_EXERCISE DESCRIPTION:_
Format the lines below as a numbered list, leaving out any blank lines.

(Element and text position data)
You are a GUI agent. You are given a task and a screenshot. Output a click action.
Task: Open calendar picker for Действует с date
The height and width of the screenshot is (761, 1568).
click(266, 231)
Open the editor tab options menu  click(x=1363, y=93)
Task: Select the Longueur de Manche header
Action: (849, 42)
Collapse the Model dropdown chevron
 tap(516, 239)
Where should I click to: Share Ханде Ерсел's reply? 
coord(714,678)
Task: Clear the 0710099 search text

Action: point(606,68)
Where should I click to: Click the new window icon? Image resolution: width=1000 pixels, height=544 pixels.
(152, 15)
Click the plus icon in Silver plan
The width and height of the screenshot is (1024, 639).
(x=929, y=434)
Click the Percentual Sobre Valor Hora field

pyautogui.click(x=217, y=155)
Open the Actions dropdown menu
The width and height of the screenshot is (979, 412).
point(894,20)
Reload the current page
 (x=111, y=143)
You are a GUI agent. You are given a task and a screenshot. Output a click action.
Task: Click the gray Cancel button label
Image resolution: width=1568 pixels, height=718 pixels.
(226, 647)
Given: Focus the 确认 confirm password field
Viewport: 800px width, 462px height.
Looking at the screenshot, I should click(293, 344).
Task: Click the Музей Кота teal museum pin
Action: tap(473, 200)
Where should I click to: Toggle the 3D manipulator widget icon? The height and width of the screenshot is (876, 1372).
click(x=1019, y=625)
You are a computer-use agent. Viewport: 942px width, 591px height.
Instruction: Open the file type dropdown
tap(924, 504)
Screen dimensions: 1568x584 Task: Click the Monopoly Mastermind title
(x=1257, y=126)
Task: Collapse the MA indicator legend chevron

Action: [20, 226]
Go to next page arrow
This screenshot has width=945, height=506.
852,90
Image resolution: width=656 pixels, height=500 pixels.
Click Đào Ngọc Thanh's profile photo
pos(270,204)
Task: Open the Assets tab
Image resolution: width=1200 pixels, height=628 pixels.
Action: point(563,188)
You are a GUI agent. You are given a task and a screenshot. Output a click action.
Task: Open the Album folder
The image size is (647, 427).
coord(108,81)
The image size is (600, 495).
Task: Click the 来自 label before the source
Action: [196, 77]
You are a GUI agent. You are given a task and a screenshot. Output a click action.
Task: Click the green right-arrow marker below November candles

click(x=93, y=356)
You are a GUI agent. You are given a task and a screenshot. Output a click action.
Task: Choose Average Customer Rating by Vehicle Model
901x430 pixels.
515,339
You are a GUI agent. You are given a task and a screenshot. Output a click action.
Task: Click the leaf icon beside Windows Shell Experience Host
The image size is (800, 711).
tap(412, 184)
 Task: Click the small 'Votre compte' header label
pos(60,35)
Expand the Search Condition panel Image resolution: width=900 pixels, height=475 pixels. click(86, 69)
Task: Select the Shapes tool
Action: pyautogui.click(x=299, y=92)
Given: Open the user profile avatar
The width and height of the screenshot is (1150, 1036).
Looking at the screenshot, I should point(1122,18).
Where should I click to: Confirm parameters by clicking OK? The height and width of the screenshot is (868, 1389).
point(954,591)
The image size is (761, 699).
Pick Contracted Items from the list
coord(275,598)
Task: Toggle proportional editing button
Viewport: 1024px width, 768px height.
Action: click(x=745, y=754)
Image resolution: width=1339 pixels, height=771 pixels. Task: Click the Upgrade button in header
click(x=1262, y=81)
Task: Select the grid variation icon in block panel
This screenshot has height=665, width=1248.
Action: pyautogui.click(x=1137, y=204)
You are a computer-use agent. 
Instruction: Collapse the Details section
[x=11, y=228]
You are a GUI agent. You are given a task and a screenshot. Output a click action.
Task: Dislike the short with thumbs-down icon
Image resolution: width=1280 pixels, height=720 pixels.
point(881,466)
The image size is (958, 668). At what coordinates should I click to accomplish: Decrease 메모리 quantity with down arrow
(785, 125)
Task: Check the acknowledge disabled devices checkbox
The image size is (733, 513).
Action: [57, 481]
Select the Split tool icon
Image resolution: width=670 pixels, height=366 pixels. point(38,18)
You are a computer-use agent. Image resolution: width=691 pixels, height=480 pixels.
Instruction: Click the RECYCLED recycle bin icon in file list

_OUTPUT OF THE TASK:_
1. You are a GUI agent. You are given a task and a screenshot. Output a click action.
2. Task: Open calendar picker for Действует с date
3. The height and width of the screenshot is (761, 1568).
4. click(266, 231)
5. Open the editor tab options menu  click(x=1363, y=93)
6. Task: Select the Longueur de Manche header
7. Action: (849, 42)
8. Collapse the Model dropdown chevron
9.  tap(516, 239)
10. Where should I click to: Share Ханде Ерсел's reply? 
11. coord(714,678)
12. Task: Clear the 0710099 search text
13. Action: point(606,68)
14. Where should I click to: Click the new window icon? Image resolution: width=1000 pixels, height=544 pixels.
15. (152, 15)
16. Click the plus icon in Silver plan
17. The width and height of the screenshot is (1024, 639).
18. (x=929, y=434)
19. Click the Percentual Sobre Valor Hora field
20. pyautogui.click(x=217, y=155)
21. Open the Actions dropdown menu
22. The width and height of the screenshot is (979, 412).
23. point(894,20)
24. Reload the current page
25.  (x=111, y=143)
26. You are a GUI agent. You are given a task and a screenshot. Output a click action.
27. Task: Click the gray Cancel button label
28. Image resolution: width=1568 pixels, height=718 pixels.
29. (226, 647)
30. Given: Focus the 确认 confirm password field
31. Viewport: 800px width, 462px height.
32. Looking at the screenshot, I should click(293, 344).
33. Task: Click the Музей Кота teal museum pin
34. Action: tap(473, 200)
35. Where should I click to: Toggle the 3D manipulator widget icon? The height and width of the screenshot is (876, 1372).
36. click(x=1019, y=625)
37. You are a computer-use agent. Viewport: 942px width, 591px height.
38. Instruction: Open the file type dropdown
39. tap(924, 504)
40. Screen dimensions: 1568x584 Task: Click the Monopoly Mastermind title
41. (x=1257, y=126)
42. Task: Collapse the MA indicator legend chevron
43. Action: [20, 226]
44. Go to next page arrow
45. This screenshot has width=945, height=506.
46. 852,90
47. Image resolution: width=656 pixels, height=500 pixels.
48. Click Đào Ngọc Thanh's profile photo
49. pos(270,204)
50. Task: Open the Assets tab
51. Image resolution: width=1200 pixels, height=628 pixels.
52. Action: point(563,188)
53. You are a GUI agent. You are given a task and a screenshot. Output a click action.
54. Task: Open the Album folder
55. The image size is (647, 427).
56. coord(108,81)
57. The image size is (600, 495).
58. Task: Click the 来自 label before the source
59. Action: [196, 77]
60. You are a GUI agent. You are given a task and a screenshot. Output a click action.
61. Task: Click the green right-arrow marker below November candles
62. click(x=93, y=356)
63. You are a GUI agent. You are given a task and a screenshot. Output a click action.
64. Task: Choose Average Customer Rating by Vehicle Model
65. 901x430 pixels.
66. 515,339
67. You are a GUI agent. You are given a task and a screenshot. Output a click action.
68. Task: Click the leaf icon beside Windows Shell Experience Host
69. The image size is (800, 711).
70. tap(412, 184)
71.  Task: Click the small 'Votre compte' header label
72. pos(60,35)
73. Expand the Search Condition panel Image resolution: width=900 pixels, height=475 pixels. click(86, 69)
74. Task: Select the Shapes tool
75. Action: pyautogui.click(x=299, y=92)
76. Given: Open the user profile avatar
77. The width and height of the screenshot is (1150, 1036).
78. Looking at the screenshot, I should point(1122,18).
79. Where should I click to: Confirm parameters by clicking OK? The height and width of the screenshot is (868, 1389).
80. point(954,591)
81. The image size is (761, 699).
82. Pick Contracted Items from the list
83. coord(275,598)
84. Task: Toggle proportional editing button
85. Viewport: 1024px width, 768px height.
86. Action: click(x=745, y=754)
87. Image resolution: width=1339 pixels, height=771 pixels. Task: Click the Upgrade button in header
88. click(x=1262, y=81)
89. Task: Select the grid variation icon in block panel
90. This screenshot has height=665, width=1248.
91. Action: pyautogui.click(x=1137, y=204)
92. You are a computer-use agent. 
93. Instruction: Collapse the Details section
94. [x=11, y=228]
95. You are a GUI agent. You are given a task and a screenshot. Output a click action.
96. Task: Dislike the short with thumbs-down icon
97. Image resolution: width=1280 pixels, height=720 pixels.
98. point(881,466)
99. The image size is (958, 668). At what coordinates should I click to accomplish: Decrease 메모리 quantity with down arrow
100. (785, 125)
101. Task: Check the acknowledge disabled devices checkbox
102. The image size is (733, 513).
103. Action: [57, 481]
104. Select the Split tool icon
105. Image resolution: width=670 pixels, height=366 pixels. point(38,18)
106. You are a computer-use agent. Image resolution: width=691 pixels, height=480 pixels.
107. Instruction: Click the RECYCLED recycle bin icon in file list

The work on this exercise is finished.